■ **INPUT MATERIAL**
··········

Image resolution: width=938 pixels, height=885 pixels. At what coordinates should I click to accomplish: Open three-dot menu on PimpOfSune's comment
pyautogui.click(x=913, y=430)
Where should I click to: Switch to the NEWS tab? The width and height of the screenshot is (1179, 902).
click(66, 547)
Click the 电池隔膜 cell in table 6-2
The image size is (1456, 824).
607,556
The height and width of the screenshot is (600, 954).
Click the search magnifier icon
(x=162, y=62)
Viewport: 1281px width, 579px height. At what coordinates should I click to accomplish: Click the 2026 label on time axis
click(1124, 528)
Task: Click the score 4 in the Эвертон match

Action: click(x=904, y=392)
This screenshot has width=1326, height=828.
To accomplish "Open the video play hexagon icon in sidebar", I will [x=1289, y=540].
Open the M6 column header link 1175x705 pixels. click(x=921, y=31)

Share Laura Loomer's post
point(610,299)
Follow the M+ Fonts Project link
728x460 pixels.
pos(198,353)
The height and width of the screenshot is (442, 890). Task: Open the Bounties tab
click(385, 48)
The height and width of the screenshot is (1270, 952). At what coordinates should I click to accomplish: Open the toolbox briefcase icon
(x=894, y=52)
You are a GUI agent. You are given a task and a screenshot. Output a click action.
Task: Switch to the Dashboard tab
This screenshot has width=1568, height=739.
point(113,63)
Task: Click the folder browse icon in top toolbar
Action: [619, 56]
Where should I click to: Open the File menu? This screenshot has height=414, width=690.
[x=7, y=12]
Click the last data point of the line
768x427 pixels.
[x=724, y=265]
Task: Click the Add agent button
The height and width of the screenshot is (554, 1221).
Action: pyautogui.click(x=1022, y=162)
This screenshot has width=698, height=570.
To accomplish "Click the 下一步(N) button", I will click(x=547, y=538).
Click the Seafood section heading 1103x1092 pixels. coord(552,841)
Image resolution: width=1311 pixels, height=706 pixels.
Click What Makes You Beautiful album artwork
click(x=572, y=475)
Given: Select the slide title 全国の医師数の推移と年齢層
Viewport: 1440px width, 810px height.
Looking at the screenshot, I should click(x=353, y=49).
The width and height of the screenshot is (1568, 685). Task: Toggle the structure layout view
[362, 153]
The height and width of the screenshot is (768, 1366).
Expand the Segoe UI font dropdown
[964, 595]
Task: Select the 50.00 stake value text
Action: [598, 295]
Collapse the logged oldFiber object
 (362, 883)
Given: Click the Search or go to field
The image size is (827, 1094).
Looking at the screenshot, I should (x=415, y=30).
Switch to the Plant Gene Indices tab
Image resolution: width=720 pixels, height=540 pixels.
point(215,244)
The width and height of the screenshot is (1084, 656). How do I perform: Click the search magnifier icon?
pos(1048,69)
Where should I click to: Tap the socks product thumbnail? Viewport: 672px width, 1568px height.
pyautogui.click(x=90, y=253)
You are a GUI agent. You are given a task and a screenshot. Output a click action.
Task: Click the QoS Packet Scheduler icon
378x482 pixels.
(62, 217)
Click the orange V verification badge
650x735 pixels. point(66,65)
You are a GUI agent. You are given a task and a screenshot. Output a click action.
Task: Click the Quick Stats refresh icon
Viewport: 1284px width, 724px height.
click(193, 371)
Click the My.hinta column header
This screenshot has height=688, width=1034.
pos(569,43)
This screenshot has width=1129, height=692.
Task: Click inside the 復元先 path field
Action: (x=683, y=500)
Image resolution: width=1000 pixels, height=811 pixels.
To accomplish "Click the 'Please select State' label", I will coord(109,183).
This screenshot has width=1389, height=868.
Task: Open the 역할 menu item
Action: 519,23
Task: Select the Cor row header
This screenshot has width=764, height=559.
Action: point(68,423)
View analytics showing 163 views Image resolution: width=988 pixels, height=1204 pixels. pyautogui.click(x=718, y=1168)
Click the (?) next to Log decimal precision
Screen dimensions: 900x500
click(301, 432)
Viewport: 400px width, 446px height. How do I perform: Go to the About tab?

··········

■ **BRIEF**
Keeping every word and mark as it is, print the entries above.

■ **OUTPUT OF THE TASK**
Image resolution: width=938 pixels, height=885 pixels. At what coordinates should I click to accomplish: Open three-dot menu on PimpOfSune's comment
pyautogui.click(x=913, y=430)
Where should I click to: Switch to the NEWS tab? The width and height of the screenshot is (1179, 902).
click(66, 547)
Click the 电池隔膜 cell in table 6-2
The image size is (1456, 824).
607,556
The height and width of the screenshot is (600, 954).
Click the search magnifier icon
(x=162, y=62)
Viewport: 1281px width, 579px height. At what coordinates should I click to accomplish: Click the 2026 label on time axis
click(1124, 528)
Task: Click the score 4 in the Эвертон match

Action: click(x=904, y=392)
This screenshot has width=1326, height=828.
To accomplish "Open the video play hexagon icon in sidebar", I will [x=1289, y=540].
Open the M6 column header link 1175x705 pixels. click(x=921, y=31)

Share Laura Loomer's post
point(610,299)
Follow the M+ Fonts Project link
728x460 pixels.
pos(198,353)
The height and width of the screenshot is (442, 890). Task: Open the Bounties tab
click(385, 48)
The height and width of the screenshot is (1270, 952). At what coordinates should I click to accomplish: Open the toolbox briefcase icon
(x=894, y=52)
You are a GUI agent. You are given a task and a screenshot. Output a click action.
Task: Switch to the Dashboard tab
This screenshot has width=1568, height=739.
point(113,63)
Task: Click the folder browse icon in top toolbar
Action: [619, 56]
Where should I click to: Open the File menu? This screenshot has height=414, width=690.
[x=7, y=12]
Click the last data point of the line
768x427 pixels.
[x=724, y=265]
Task: Click the Add agent button
The height and width of the screenshot is (554, 1221).
Action: pyautogui.click(x=1022, y=162)
This screenshot has width=698, height=570.
To accomplish "Click the 下一步(N) button", I will click(x=547, y=538).
Click the Seafood section heading 1103x1092 pixels. coord(552,841)
Image resolution: width=1311 pixels, height=706 pixels.
Click What Makes You Beautiful album artwork
click(x=572, y=475)
Given: Select the slide title 全国の医師数の推移と年齢層
Viewport: 1440px width, 810px height.
Looking at the screenshot, I should click(x=353, y=49).
The width and height of the screenshot is (1568, 685). Task: Toggle the structure layout view
[362, 153]
The height and width of the screenshot is (768, 1366).
Expand the Segoe UI font dropdown
[964, 595]
Task: Select the 50.00 stake value text
Action: [598, 295]
Collapse the logged oldFiber object
 (362, 883)
Given: Click the Search or go to field
The image size is (827, 1094).
Looking at the screenshot, I should (x=415, y=30).
Switch to the Plant Gene Indices tab
Image resolution: width=720 pixels, height=540 pixels.
point(215,244)
The width and height of the screenshot is (1084, 656). How do I perform: Click the search magnifier icon?
pos(1048,69)
Where should I click to: Tap the socks product thumbnail? Viewport: 672px width, 1568px height.
pyautogui.click(x=90, y=253)
You are a GUI agent. You are given a task and a screenshot. Output a click action.
Task: Click the QoS Packet Scheduler icon
378x482 pixels.
(62, 217)
Click the orange V verification badge
650x735 pixels. point(66,65)
You are a GUI agent. You are given a task and a screenshot. Output a click action.
Task: Click the Quick Stats refresh icon
Viewport: 1284px width, 724px height.
click(193, 371)
Click the My.hinta column header
This screenshot has height=688, width=1034.
pos(569,43)
This screenshot has width=1129, height=692.
Task: Click inside the 復元先 path field
Action: (x=683, y=500)
Image resolution: width=1000 pixels, height=811 pixels.
To accomplish "Click the 'Please select State' label", I will coord(109,183).
This screenshot has width=1389, height=868.
Task: Open the 역할 menu item
Action: 519,23
Task: Select the Cor row header
This screenshot has width=764, height=559.
Action: point(68,423)
View analytics showing 163 views Image resolution: width=988 pixels, height=1204 pixels. pyautogui.click(x=718, y=1168)
Click the (?) next to Log decimal precision
Screen dimensions: 900x500
click(301, 432)
Viewport: 400px width, 446px height. How do I perform: Go to the About tab?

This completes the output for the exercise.